A visit by the Paris Opera Ballet (POB) has always been a key event in the life of the true balletomane. Tickets for the season are immediately sold out, and even before it comes to an end, the performances become part of the collective cultural memory, the lead dancers are proclaimed all-time idols, while any tendencies of development discovered are submitted to exhaustive analysis. The Bolshoi Theatre has played host to the Paris Opera on four occasions: in 1958, 1969-70, 1977 and 1991. The Ballet Company's last visit was twenty years ago. And though the Bolshoi constantly invites guest artists from the Paris Opera to appear in Moscow, and many of our balletomanes now follow developments in ballet at the Opera from their seats in the Palais Garnier auditorium, a large-scale Paris Opera Ballet Company tour at the Bolshoi remains, as before, an event with a capital E.
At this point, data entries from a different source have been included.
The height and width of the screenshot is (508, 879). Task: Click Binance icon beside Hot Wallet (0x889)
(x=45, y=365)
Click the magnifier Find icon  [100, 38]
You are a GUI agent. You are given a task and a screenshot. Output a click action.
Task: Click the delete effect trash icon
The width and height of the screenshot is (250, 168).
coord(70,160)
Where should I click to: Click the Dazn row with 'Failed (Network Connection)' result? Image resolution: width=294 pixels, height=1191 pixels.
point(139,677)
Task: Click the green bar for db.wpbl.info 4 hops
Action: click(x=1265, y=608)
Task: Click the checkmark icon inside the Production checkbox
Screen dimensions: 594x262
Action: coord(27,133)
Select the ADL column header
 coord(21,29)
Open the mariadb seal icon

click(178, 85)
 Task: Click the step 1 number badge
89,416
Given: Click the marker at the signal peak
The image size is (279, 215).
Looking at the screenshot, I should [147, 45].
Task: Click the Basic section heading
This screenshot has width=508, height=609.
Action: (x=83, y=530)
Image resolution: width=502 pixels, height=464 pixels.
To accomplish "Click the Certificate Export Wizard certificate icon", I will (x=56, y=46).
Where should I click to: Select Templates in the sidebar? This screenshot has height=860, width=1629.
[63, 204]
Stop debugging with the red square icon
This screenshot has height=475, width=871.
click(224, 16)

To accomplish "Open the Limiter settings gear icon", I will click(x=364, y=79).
And the 2011 tour program itself is compiled in such a way that it is bound to arouse nostalgic emotions. For connoisseurs it is a retrospective, going back to the depths of the past century. While for neophytes it amounts to the achievements, and very varied achievements at that, of French ballet in the 20th century. The three one-act ballets, making up a triple bill, were created by three 'titans', whose names are as legendary in France, as they are in Russia. These are Serge Lifar (1904-1986), Maurice Bejart (1927-2007) and Roland Petit (b. in 1924). Lifar is represented by the famous Suite en blanc to music by Edouard Lalo (1943). Bejart - by the outstanding ballet Bolero to music by Maurice Ravel (1960), and Roland Petit - by L'Arlesienne set to music by Georges Bizet (1974), also a well-known work.
The full-length ballet forming the second part of the tour program, belongs to the new times, end of 20th century. Le Parc, to music by Wolfgang Amadeus Mozart, was commissioned from choreographer Angelin Preljocaj by Paris Opera in 1994.
POB one-act ballets will run on February 10, 11, 12 (13.30 and 19.00 PM). Le Parc will be presented on February 15-17.